The two opposite vertices of a square are (-1, 2) and (3, 2). Find the coordinates of the other two vertices.

Let ABCD is a square where two opposite vertices are A(-1, 2) and C(3, 2).

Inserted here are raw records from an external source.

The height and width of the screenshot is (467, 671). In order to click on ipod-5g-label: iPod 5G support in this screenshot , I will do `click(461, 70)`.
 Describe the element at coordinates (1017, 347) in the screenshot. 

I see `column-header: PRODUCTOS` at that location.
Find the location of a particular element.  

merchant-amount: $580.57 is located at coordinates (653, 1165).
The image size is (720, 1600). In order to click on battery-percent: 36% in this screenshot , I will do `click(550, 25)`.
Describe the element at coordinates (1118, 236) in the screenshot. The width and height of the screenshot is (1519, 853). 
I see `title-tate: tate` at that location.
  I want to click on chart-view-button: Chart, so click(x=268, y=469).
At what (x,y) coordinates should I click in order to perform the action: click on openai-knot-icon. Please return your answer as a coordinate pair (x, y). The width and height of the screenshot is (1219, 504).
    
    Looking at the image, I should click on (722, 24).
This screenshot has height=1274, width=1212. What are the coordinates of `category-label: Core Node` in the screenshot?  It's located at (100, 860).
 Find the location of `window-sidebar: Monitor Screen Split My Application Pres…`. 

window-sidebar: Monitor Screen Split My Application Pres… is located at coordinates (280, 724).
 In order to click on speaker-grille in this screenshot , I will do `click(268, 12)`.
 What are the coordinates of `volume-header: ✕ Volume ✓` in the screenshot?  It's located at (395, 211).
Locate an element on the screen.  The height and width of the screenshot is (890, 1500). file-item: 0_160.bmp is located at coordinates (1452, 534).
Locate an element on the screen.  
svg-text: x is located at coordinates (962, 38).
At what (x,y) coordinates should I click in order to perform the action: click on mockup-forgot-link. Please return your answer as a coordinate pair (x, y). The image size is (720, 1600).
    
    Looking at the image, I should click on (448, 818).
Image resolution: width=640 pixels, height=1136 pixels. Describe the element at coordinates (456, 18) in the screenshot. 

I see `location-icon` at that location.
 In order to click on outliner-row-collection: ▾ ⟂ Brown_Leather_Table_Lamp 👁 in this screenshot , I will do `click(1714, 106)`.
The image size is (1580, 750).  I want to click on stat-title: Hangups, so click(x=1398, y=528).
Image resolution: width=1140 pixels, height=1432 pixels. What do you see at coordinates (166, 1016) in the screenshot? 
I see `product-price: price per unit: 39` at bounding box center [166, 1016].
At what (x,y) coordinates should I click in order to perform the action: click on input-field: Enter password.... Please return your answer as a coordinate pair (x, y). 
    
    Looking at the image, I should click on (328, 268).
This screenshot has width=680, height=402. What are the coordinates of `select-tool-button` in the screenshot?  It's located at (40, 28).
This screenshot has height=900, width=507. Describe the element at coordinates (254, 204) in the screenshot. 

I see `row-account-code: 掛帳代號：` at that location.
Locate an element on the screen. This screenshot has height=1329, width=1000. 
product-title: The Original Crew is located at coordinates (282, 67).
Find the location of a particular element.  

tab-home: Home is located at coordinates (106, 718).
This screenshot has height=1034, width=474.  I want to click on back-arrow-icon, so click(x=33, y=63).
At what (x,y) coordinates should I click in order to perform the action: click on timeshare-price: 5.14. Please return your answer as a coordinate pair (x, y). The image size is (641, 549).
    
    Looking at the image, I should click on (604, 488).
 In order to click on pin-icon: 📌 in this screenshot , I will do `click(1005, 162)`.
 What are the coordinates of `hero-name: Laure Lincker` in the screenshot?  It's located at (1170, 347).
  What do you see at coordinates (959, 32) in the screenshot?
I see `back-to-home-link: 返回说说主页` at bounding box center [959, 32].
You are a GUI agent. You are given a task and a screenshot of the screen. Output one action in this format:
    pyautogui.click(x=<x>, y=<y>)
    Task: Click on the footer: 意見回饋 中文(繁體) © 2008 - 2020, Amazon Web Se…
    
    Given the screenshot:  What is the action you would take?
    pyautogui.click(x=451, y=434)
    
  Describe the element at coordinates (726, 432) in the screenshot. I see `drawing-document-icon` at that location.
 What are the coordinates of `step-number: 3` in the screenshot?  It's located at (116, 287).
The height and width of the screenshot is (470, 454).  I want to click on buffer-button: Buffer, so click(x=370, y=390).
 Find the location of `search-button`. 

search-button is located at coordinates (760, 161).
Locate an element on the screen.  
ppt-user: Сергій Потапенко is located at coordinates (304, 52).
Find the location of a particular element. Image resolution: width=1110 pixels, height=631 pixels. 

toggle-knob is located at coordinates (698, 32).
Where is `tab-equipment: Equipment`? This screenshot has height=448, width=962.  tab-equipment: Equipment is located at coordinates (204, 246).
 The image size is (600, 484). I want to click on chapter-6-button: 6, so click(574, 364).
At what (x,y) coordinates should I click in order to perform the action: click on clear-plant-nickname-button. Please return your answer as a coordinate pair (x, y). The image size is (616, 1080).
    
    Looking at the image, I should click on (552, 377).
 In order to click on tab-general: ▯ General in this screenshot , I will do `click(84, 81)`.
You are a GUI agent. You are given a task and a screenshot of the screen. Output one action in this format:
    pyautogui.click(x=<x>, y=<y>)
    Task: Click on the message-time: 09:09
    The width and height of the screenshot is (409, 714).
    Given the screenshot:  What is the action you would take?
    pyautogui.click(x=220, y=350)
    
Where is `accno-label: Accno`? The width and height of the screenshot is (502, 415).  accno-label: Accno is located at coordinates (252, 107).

Let B(x, y) and D(x1, y1) be the other two vertices.
In Square ABCD, AB = BC = CD = DA
Hence AB = BC ⇒ √(x + 1)² + (y - 2)² = √(3 - x)² + (2 - y)² [by distance formula]
Squaring both sides ⇒ (x + 1)² + (y - 2)² = (3 - x)² + (2 - y)²
⇒ x² + 2x + 1 + y² + 4 - 4y = 9 + x² - 6x + 4 + y² - 4y
⇒ 2x + 5 = 13 - 6x
⇒ 2x + 6x = 13 - 5
⇒ 8x = 8
⇒ x = 1
In △ABC, ∠B = 90° [all angles of square are 90°]
Then according to the Pythagorean theorem
AB² + BC² = AC²
As AB = BC ∴ 2AB² = AC²
⇒ 2(√(x + 1)² + (y - 2)²)² = (√(3 - (-1))² + (2 - 2)²)²
⇒ 2((x + 1)² + (y - 2)²) = (3 + 1)² + (2 - 2)²
⇒ 2(x² + 2x + 1 + y² + 4 - 4y) = (4)²
Put the value of x = 1
⇒ 2(1 + 2 × 1 + 1 + y² + 4 - 4y) = 16
⇒ 2(y² - 4y + 8) = 16
⇒ 2y² - 8y + 16 = 16
⇒ 2y² - 8y = 0
⇒ 2y(y - 4) = 0
⇒ (y - 4) = 0
Hence y = 0 or 4.
As diagonals of a square are equal in length and bisect each other at 90°
Let P is the midpoint of AC ∴ Co-ordinates of P = ( (3 - 1)/2, (2 + 2)/2 ) = (1, 2)
P is also the midpoint of BD then co-ordinates of mid-point of BD = co-ordinates of P
⇒ (x1, y1) = 1, 2 ∴ x1 = 1, y1 = 2
Then other two vertices of square ABCD are (1, 0) or (1, 4) and (1, 2).